Otep - "The Ascension" (CD)
"The Ascension" track listing:
1. Eet the Children (3:47)
2. Crooked Spoons (4:19)
3. Perfectly Flawed (3:48)
4. Confrontation (3:13)
5. Milk of Regret (6:00)
6. Noose and Nail (3:40)
7. Ghostflowers (4:23)
8. Breed (Nirvana Cover) (3:27)
9. March of the Martyrs (4:16)
10. Invisible (5:24)
11. Home Grown (4:20)
12. Communion (4:26)
Reviewed by DeathCrush on December 25, 2009
After listening to Otep’s third album, “The Ascension,” I can't help but feel the nostalgia of the sub-par artists and scene kids who made post-grunge and nu metal a trend of the late 90’s and early 2000’s. In fact, this was just a temporary fad, and metal would return to its prestige in 2004 thanks to the explosion of mathcore and metalcore, which included bands such as Unearth, Dillinger Escape Plan, Converge and Mastodon. Essentially, the bands saved metal by implementing more technical riffs, grooves, and eliminating the trend of the down-tuned guitars that made nu metal infamously dull and simple. We live in an age of metal music that experiments, progresses and is more technical than ever. Would there be a need to revisit the days when simplicity ruled the industry? Apparently Otep thinks so, because they really know how to party like its 1999. “The Ascension” is quite possibly one of the worst albums I have ever heard in the almost ten years I've been listening to metal.
To describe this band’s sound, think of Marilyn Manson with the lead singer as a woman. Combine this with other mainstream friendly radio bands such as Slipknot, tone down the catchy one line verses and you get Otep. The stigmatizing label of nu metal does not make this album incredibly distasteful, but there are so many complications that downright make me want to eject the album after the first couple of tracks. If the verses and guitars were as catchy as the old Slipknot and Korn, I would have no problem enjoying “The Ascension,” but unfortunately, they are not.
The first major and most noticeable problem with “The Ascension” is the production. This applies mostly to the lead singer, Otep Shamaya. You can tell right away by the constant reverberation of her voice that it was highly amplified. The production is overdone, giving a nasty mechanical overtone to Shamaya’s aggravating vocals. If a band is trying to amplify a voice, you must be able to successfully implement technology to enhance and heighten the sound, not completely distort it; a great example of a band that illuminates the voice without distorting the experience is nu metal/industrial band Marilyn Manson.

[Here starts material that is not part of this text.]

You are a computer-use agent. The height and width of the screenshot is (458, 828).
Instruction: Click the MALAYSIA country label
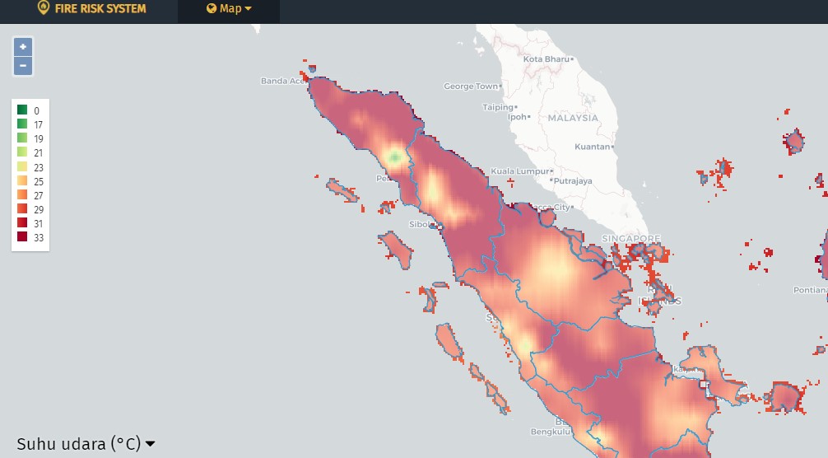pyautogui.click(x=573, y=118)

Complicating this album even more lies within the song structure itself. Forget about typical verse-chorus songs. This album redefines this already known criticism of metal by completely having one verse and a chorus without any noticeable transition. In essence, the songs not only lack originality, but are also incredibly long without much justification. An example of this would be in the song “Confrontation.” The verse “Stand up, speak up” gets to the point where it is annoying and blatantly obvious that the band is justifying the obnoxious one-liner in hopes of appeasing to the “mallcore” crowd.
Now you may be thinking that the songs are in between three and four minutes. When songs have one verse and chorus that repeat throughout its entirety, the band starts to trend on catchy one-line pop songs instead of pushing the extremity of metal by breaking this stereotyped habit. Songs that have this particular structural arrangements do not deserve to be over two minute; albeit, System of A Down executed this taboo brilliantly because most of their songs are less than this. If you listen to any songs off this album, you basically have heard the whole album because every song sounds the same- monotonous with no digression- from the obnoxious vocals to the amateur riffs by the guitar and bass.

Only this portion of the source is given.